== 原文 ==
研究課題
近年、新たな環境問題として海洋を漂う人工的なゴミ、特にマイクロプラスチック(以下、MPs)に注目が集まっている。申請者は、MPsの表層モニタリングと成魚による誤食の実態を明らかにしてきた。今回、この研究の過程で発見したことを基盤に「MPs問題の深層」に迫る。本年度は、東シナ海で1mmよりも小さいマイクロプラスチックはどこに存在するのかを明らかにする計画であった。そこで、九州西岸域でCTDによる採水法で調査した結果、平均サイズが46.5μmの微細なMPsが全水柱で検出され、深度100m付近の深い水中にも存在していることが明らかとなった。特筆すべきは、その密度の高さで1立方メートル当たり36万個±26万個(平均±S.D.)であった。すなわち、1mmよりも微小な、いわゆるsmall microplasticsが大量に海洋中に存在していることが示唆された。また、次年度以降に解析する海産仔稚魚をニューストンネットで採集してエタノール保存をして、一連のサンプリングを適切に実施した。以上の成果は、日本海洋学会で口頭発表を行い、現在、論文化に向けて取り組んでいる。
2: おおむね順調に進展している
当初の研究計画では、モックネス(多段式開閉ネット)を利用して鉛直分布を調査する予定であったが、練習船側の都合により実施できなかったのは、予期していないことであった。しかし、代替案として考えていたCTDプロファイラーによる採水、および既存のニューストンネットを多段式に活用して鉛直分布を明らかにできた。特に、CTDによる採水では微小なマイクロプラスチックを捕集できたので、モックネスよりも多くの知見が得られたと考えている。従って、本研究は現在までおおむね順調に進展していると判断した。

== 提供資料 ==

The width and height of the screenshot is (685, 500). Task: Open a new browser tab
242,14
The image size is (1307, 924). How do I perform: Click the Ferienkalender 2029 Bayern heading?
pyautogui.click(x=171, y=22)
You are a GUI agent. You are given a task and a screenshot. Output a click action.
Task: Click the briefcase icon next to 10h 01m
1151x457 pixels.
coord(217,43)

== 課題の内容 ==
[1] 原文について、次の問いに答えよ。
(a) 九州西岸域の調査で検出された微細なMPsの平均サイズはいくらか。
(b) その密度は1立方メートル当たり何個であったか。
(c) 鉛直分布の調査に利用する予定だったが、練習船側の都合で実施できなかったものは何か。
[2] 記録から、「screenshot」という文字列を含む行をすべて抜き出せ。

== 課題の解答 ==
[1]
(a) 46.5μm
(b) 36万個±26万個(平均±S.D.)
(c) モックネス(多段式開閉ネット)

[2]
The width and height of the screenshot is (685, 500). Task: Open a new browser tab
You are a GUI agent. You are given a task and a screenshot. Output a click action.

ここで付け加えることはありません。